Enter the Senate plan. It adds in a number of spending items — from clean water funds and vocational education positions to excessive Medicaid spending — that the House had trimmed. It covers the difference with a combination of new sales and business tax increases and some old, familiar smoke and mirrors (including some $51 million in FY 2003-04 and $87 million the following year from “increased compliance” with the tax code). If this jury-rigged contraption becomes law, taxpayers will part with about half a billion dollars that they would otherwise have kept of their own money to spend as they wished. Oddly, supporters are calling the package a “win” for families with children — who apparently don’t buy meals, clothing, furniture, books, toys, candy, or soft drinks in North Carolina (all of which would be taxed more by the Senate).

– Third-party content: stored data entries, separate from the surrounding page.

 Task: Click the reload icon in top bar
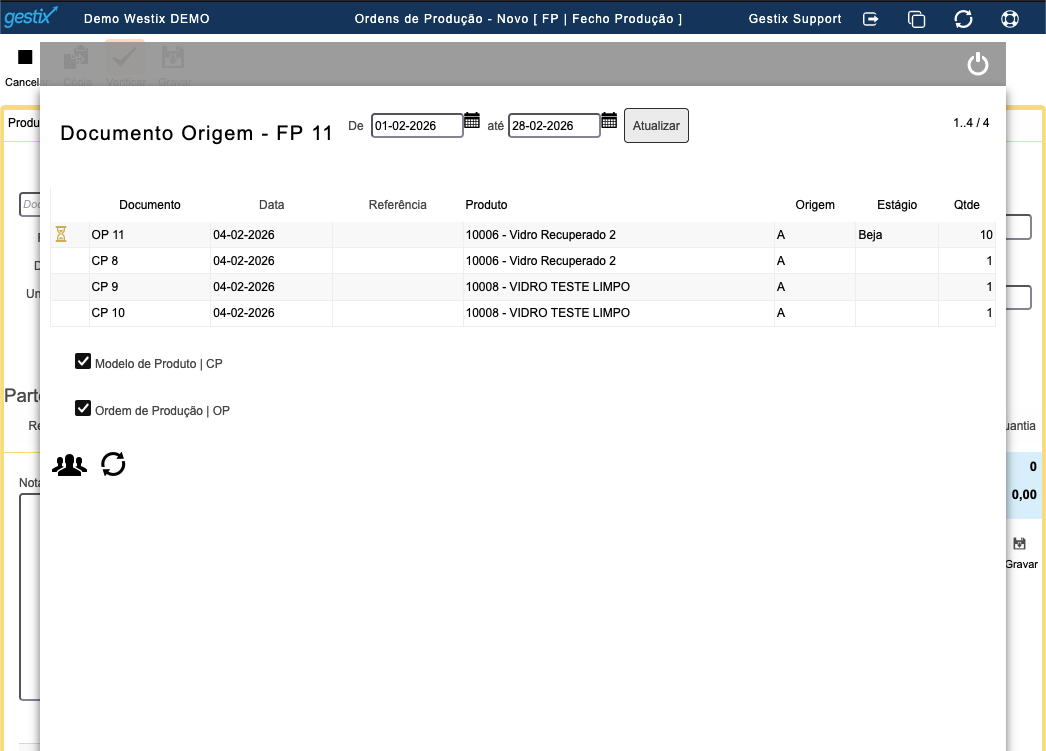pyautogui.click(x=963, y=19)
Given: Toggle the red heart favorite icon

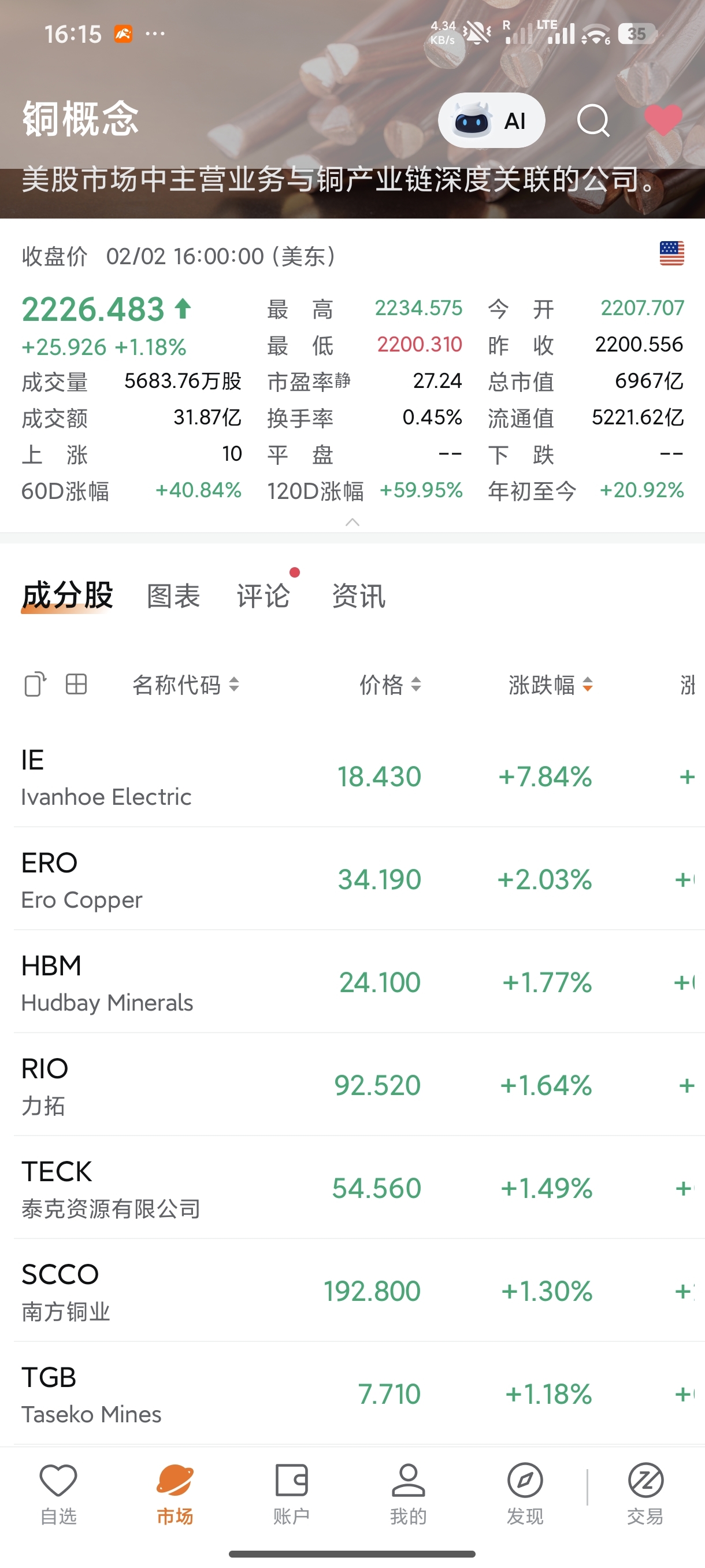Looking at the screenshot, I should click(x=663, y=120).
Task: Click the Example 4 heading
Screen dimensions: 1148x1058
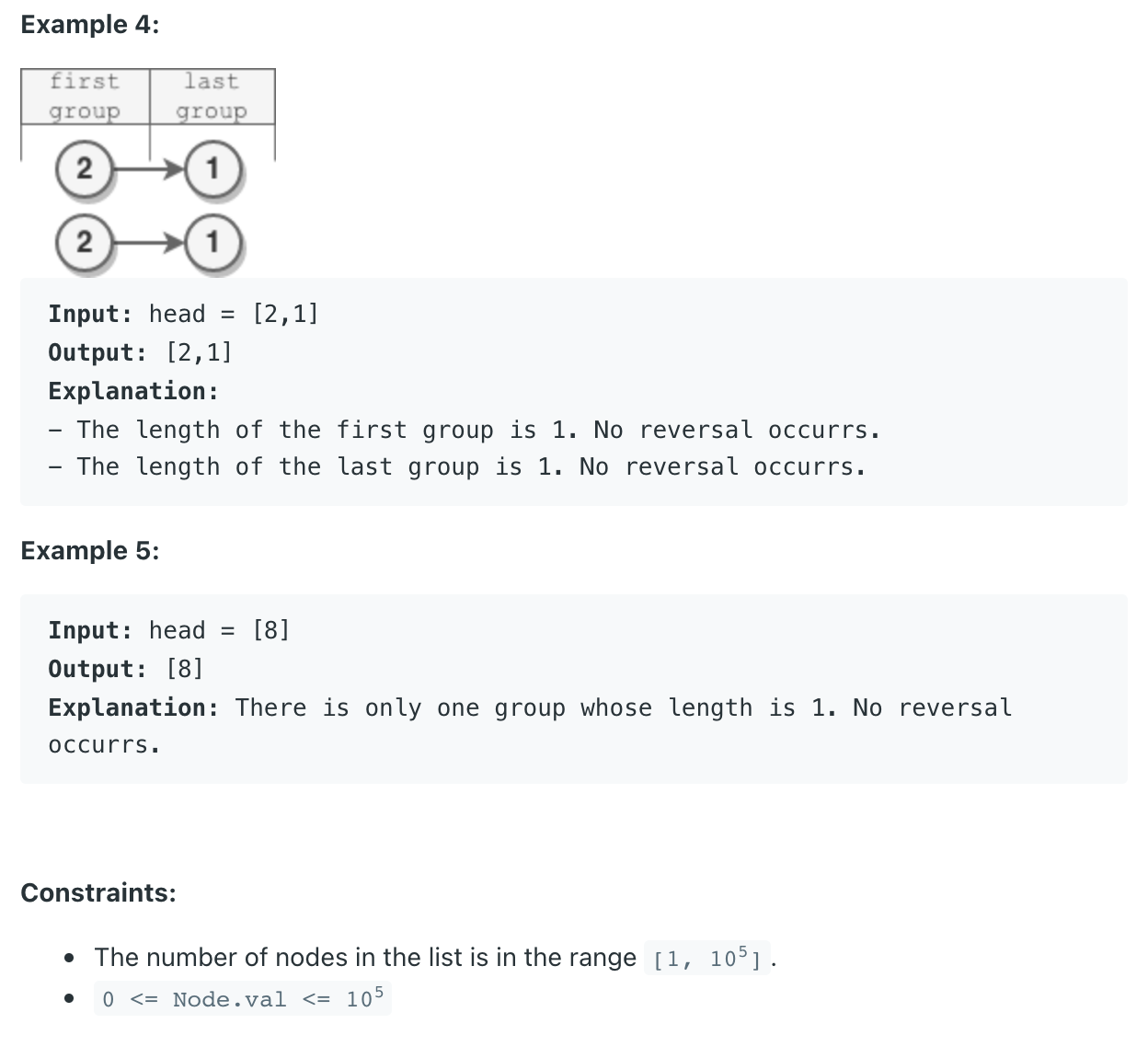Action: (90, 25)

Don’t get too wedded to this latest budget “solution,” however. The House has passed the hot potato to the Senate, who is now in the process of passing a somewhat bigger and hotter potato back to the House. But the April revenue figures will come in sometime soon, probably during the coming House-Senate conference. The relevation of a potentially wider deficit projection for FY 2003-04 will, I suspect, lead the conferees to throw up their hands, point to the “draconian cuts” already enacted (state spending will actually grow by as much as $750 million in FY 2003-04), and propose yet more tax increases.

Some are saying that North Carolina’s supercharged budget process this year reflects efficiency. No, it reflects deficiency — in leadership.

Hood is president of the John Locke Foundation and publisher of Carolina Journal.